=== Passage to read ===

Response 6: Thank you for pointing out this critical error in the supplementary file. This happened because we mistakenly uploaded the wrong file. Previously, we had used the average separately from the two replicates, but in the revised submission, we have corrected this error by properly including both replicates. Additionally, we have used the correct SVI for further analysis. »

Reviewer's response. The new «biology-3467609-supplementary.zip» contains the same old «Additional file 1: Sheet 1» with completely incorrect data. It is not clear why the authors are so persistent in trying to use it.

We sincerely apologize for the repeated mistake in uploading the correct supplementary file. We did not intend to persist with incorrect data, and we genuinely appreciate your critical observation in pointing this out. We carefully verify and ensure that the correct version is included in our current submission. If any concerns remain, we will provide the relevant images and raw data to help clear up this discrepancy. Thank you for being so understanding.

2. «Comment 12: Figure 3 - Extremely low quality of the figure, it must be redone. Almost illegible labels and correlation values. In addition, in (A) it is written "Seedling Vigor Index" instead of "Seed Vigor Index". In the figure caption, it is necessary to replace "early seedling vigor (ESG)" with "early seedling vigor (ESV)".

Response 12: We have included a separate image file in TIFF format with all the modification»

Reviewer's response. But "early seedling vigor (ESG)" is still not replaced with "early seedling vigor (ESV)" in the figure caption.

We have now corrected this in the revised submission by replacing "early seedling vigor (ESG)" with "early seedling vigor (ESV)" in the figure caption.

3. “Comment 13: Principal component analysis among measured traits” - in this section the variance values ​​do not correspond to the values ​​in Figure 4.

Response 13: In the revised manuscript, we have clarified the PCA results by explicitly stating the contribution of each principal component. The first two principal components accounted for 63.3% of the total variance, with PC1 explaining 46.9% and PC2 explaining 20.5% for ESG traits, PC1 explaining 50.1%, and PC2 explaining 13.2% for ESV traits.”

Reviewer's response. But in Figure 4A for ESG traits, PC1 explains 50.1% (not 46.9%) and PC2 explains 13.2% (not 20.5%) of the variance. Similarly, for ESV traits, PC1 explains 42.8% (not 50.1%) and PC2 explains 20.5% (not 13.2%) of the variance (Figure 4-B). It is obvious that the authors mixed up the figure captions. Moreover, it is not clear where the value 46.9% came from in the text of the manuscript. This value is not shown in Figure 4.

This attitude to data analysis, along with the use of incorrect source data in "Additional file 1: Sheet 1", raises questions about the reliability of all the work done within the article.

=== Work instructions ===
1. Using the review exchange, say whether each statement agrees with it. Answer yes or no, and quote the words that decide it.
(a) The authors say the wrong supplementary file was uploaded by mistake.
(b) According to the reviewer, Figure 4A shows PC1 explaining 46.9% of the variance for ESG traits.
(c) The reviewer says the value 46.9% is shown in Figure 4.
2. Repeat the review exchange word for word from "We sincerely apologize" up to and including "being so understanding.".

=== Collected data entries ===
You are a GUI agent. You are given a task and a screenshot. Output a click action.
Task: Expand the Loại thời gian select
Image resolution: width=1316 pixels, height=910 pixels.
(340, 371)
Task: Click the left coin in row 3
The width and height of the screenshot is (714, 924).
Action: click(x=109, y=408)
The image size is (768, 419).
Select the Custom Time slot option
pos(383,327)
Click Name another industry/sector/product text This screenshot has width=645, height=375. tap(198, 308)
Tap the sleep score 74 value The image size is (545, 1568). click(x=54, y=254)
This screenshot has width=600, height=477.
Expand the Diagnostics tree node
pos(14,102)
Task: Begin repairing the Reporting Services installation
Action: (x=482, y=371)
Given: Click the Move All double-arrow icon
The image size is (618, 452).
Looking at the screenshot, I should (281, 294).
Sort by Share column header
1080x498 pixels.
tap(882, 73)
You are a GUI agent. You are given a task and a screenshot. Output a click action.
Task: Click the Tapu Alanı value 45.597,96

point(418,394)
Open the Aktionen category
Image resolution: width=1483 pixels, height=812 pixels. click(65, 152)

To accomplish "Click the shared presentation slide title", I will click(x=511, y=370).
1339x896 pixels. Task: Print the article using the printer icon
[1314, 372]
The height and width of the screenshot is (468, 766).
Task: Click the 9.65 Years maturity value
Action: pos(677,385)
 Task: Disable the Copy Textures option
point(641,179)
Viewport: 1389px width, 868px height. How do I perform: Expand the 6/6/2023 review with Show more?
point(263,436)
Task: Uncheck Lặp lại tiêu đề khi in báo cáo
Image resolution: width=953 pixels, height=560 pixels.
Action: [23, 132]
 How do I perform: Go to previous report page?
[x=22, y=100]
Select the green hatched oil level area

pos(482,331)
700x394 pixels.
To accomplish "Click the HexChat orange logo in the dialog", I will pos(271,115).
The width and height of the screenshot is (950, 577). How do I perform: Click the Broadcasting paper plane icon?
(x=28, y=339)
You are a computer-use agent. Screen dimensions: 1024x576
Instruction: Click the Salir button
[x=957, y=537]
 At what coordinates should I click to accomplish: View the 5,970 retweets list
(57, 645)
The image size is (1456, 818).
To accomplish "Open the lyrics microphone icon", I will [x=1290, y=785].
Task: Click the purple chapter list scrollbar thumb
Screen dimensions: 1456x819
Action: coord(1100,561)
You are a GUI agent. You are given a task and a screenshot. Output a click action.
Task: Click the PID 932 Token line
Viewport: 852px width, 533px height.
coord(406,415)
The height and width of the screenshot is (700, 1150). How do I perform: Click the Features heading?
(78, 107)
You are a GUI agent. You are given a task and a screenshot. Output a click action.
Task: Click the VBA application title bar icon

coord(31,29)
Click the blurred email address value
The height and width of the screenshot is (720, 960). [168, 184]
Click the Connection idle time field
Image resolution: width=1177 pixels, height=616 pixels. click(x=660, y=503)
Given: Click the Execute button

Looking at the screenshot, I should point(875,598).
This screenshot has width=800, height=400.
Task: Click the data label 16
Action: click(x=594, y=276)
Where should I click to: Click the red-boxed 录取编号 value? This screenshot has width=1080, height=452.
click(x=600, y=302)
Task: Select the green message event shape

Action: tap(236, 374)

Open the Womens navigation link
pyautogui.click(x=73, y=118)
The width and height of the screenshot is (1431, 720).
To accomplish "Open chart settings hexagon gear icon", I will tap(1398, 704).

=== Exercise results ===
1.
(a) Yes: "This happened because we mistakenly uploaded the wrong file."
(b) No: "But in Figure 4A for ESG traits, PC1 explains 50.1% (not 46.9%)"
(c) No: "This value is not shown in Figure 4."

2.
We sincerely apologize for the repeated mistake in uploading the correct supplementary file. We did not intend to persist with incorrect data, and we genuinely appreciate your critical observation in pointing this out. We carefully verify and ensure that the correct version is included in our current submission. If any concerns remain, we will provide the relevant images and raw data to help clear up this discrepancy. Thank you for being so understanding.